I thought by now, I would be used to the holidays that roll by every year. The ones that come with all the happy #tbt photos of moms with big hair and big sedans. Every year, I convince myself during the month of April that if I just look hard enough, I will find a photo of mom and me that is happy, that reflects my place in the family. Every April turns into May and I have the same few pictures to remind me of who my mom was and who I was.
I wasn’t my mom’s natural child. I was adopted, officially at about the time this picture was taken. I didn’t turn into the child I was supposed to replace, the one that died when mom slipped on the ice, a few years before and very close to the baby’s would be birthdate. I didn’t look like my mom (or my dad, or my sister). I didn’t perform athletically, to her disappointment.
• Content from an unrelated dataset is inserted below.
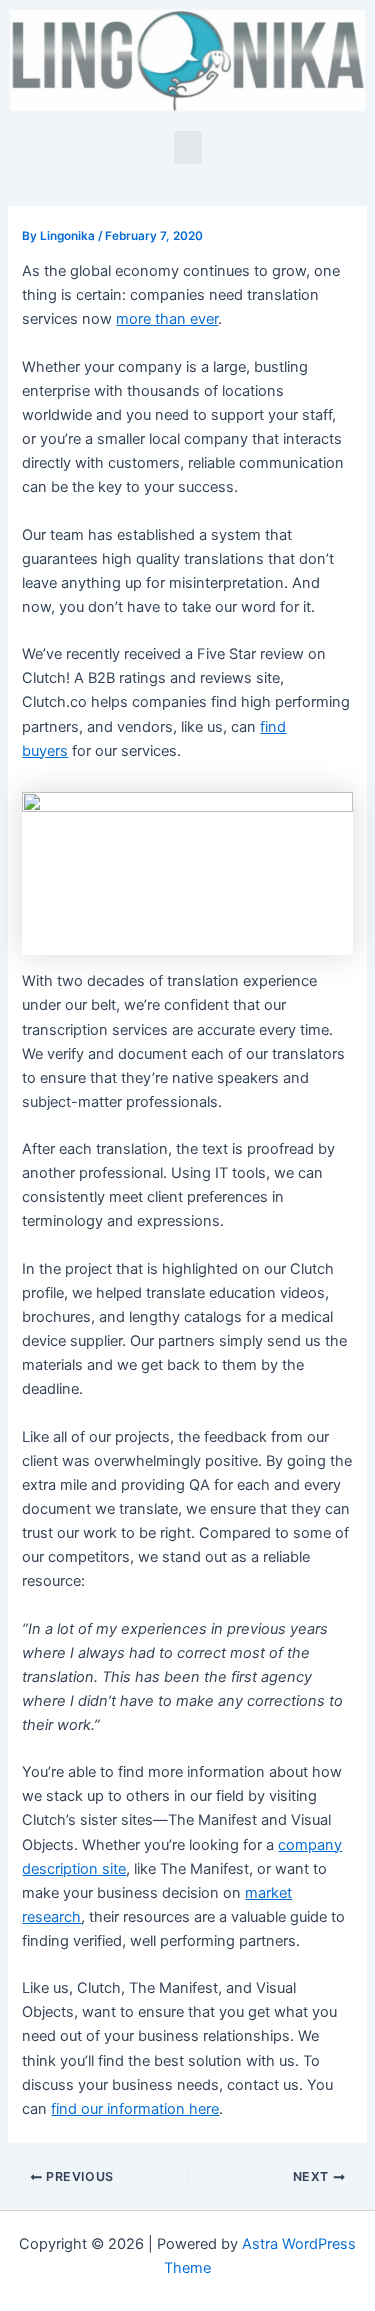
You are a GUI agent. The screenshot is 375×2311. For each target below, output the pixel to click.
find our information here (135, 2109)
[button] (188, 147)
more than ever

I seem dreadfully lost and sad in any picture of me. Tearful, mournful, no smiles. There are less than a dozen pictures, some with mom, some my sister, one with dad. None of us all together. There’s one picture from Easter, I was about 5. One from Christmas, I was about 8.
The internet this week is full of letters 3rd graders have written to describe their moms. There’s lists of things they are thankful their mothers do for them, warranting breakfast in bed. One in particular,sent me to the keyboard….a little person named Brooke has written a letter to mom: “Dear Mom, Thank yo soooooo much for being my mom. if I had a different Mom I would punch her in the face and go find you. love, Brooke”.
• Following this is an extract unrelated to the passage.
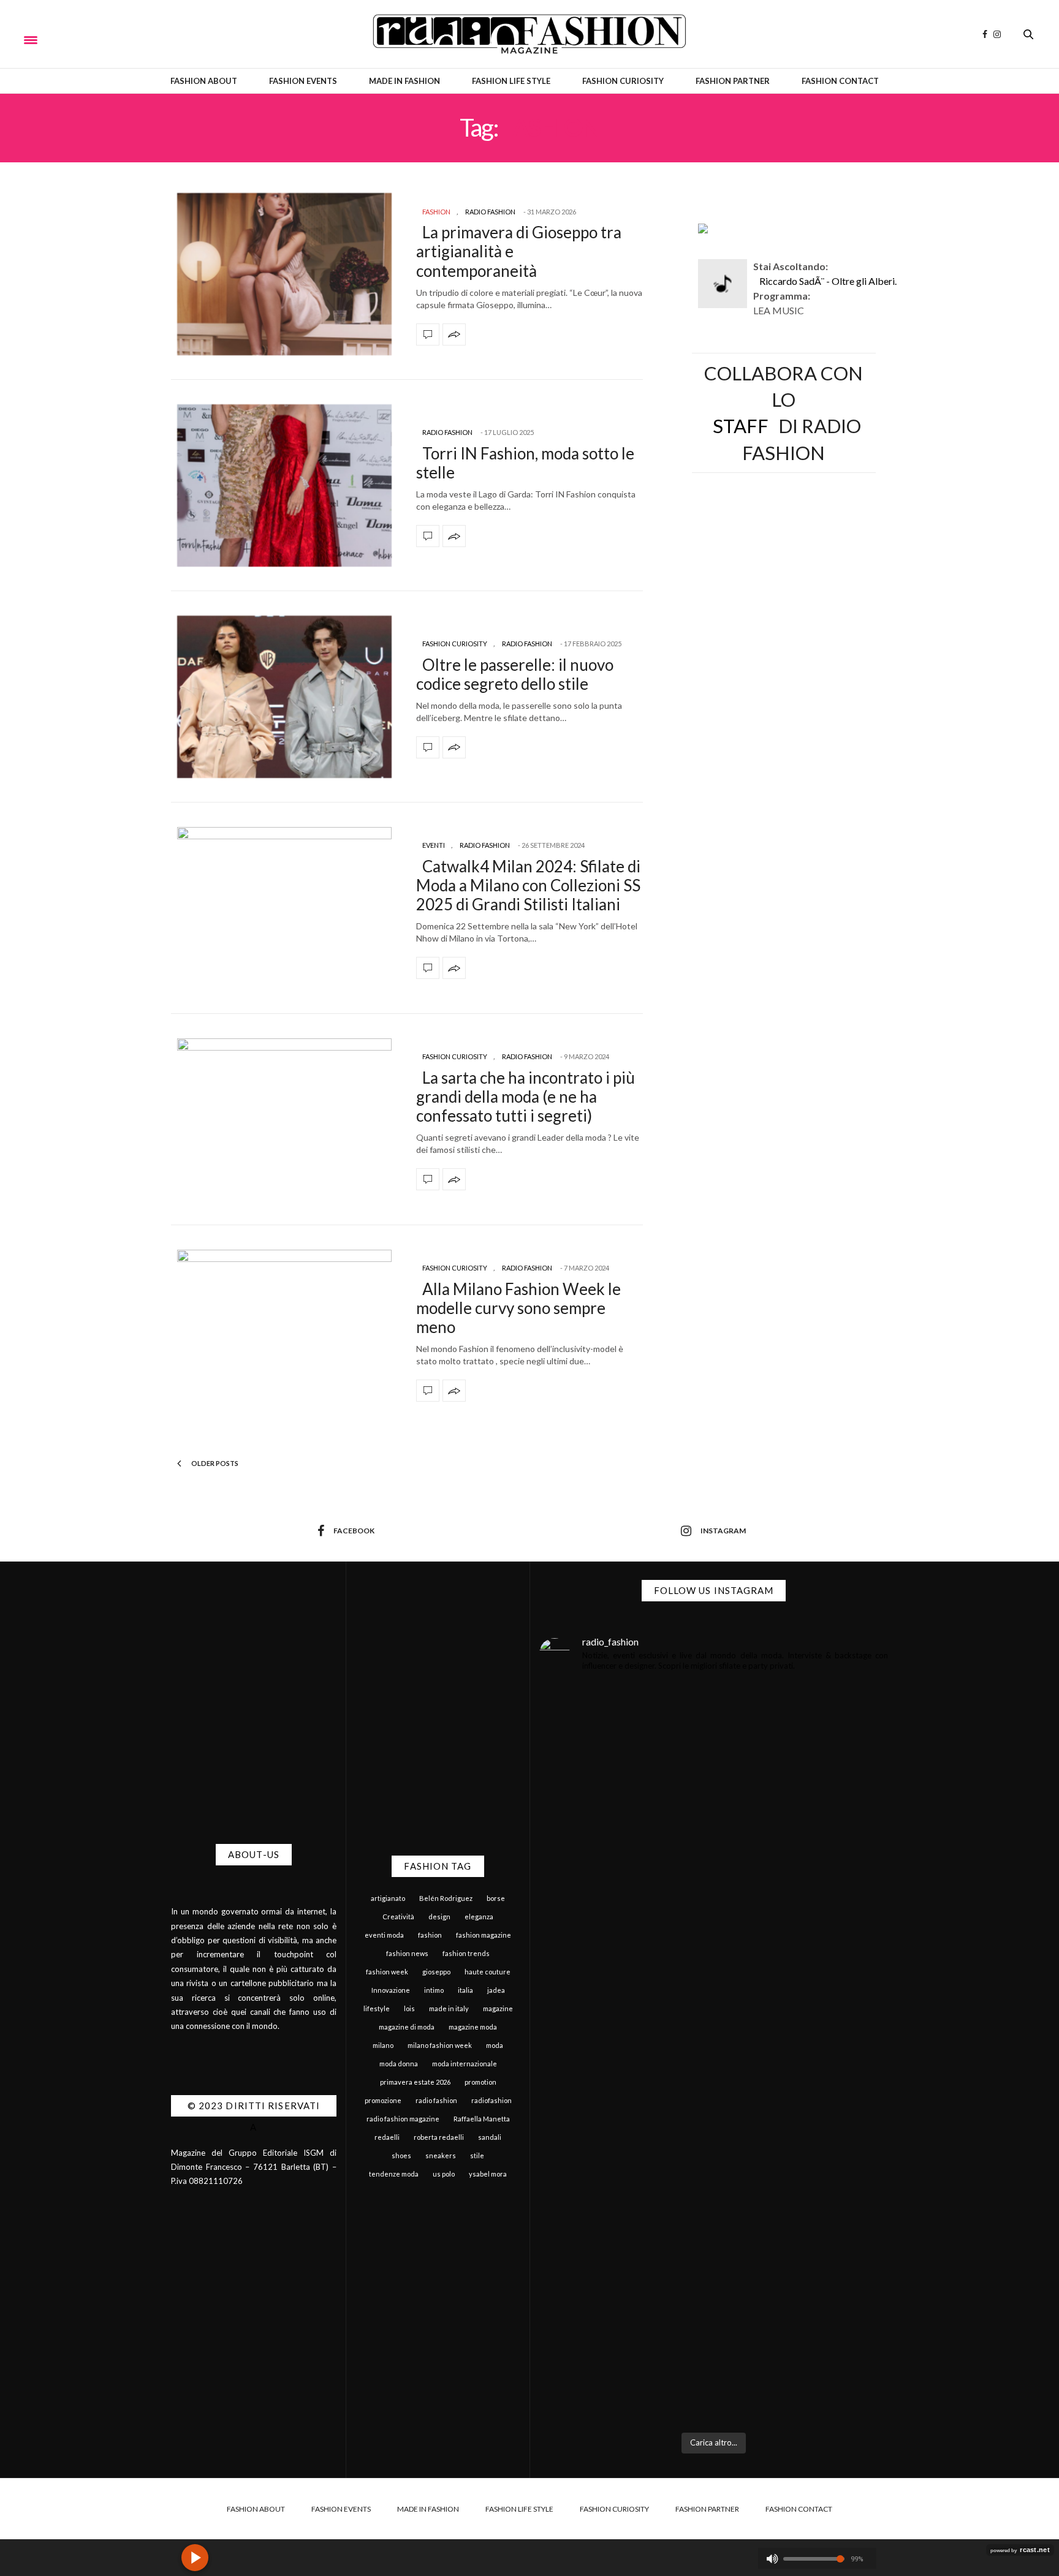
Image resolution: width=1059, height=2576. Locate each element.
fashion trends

Brooke gets the “awwwwws” and the “hee hees” for valiantly imagining that being separated from mom would be the worst thing ever. Surely, no one would fault an adoptee who discovers as an adult she’s adopted, would they? Of course, no one would admonish her for feeling a compulsion to find family she is genetically connected to, would they? Who would make an adoptee feel bad for admitting there was a lack of connection and bonding? Who would do that?
I’m not going to do it to myself. I have great kids, they tell me all year, all the other 364 days that I am loved. I know this. I don’t hate the day, but I can’t help recognize there are pieces of me missing and I have to keep looking for them. I probably won’t find them on a plate of waffles on the second Sunday in May, but I’ll find them one day.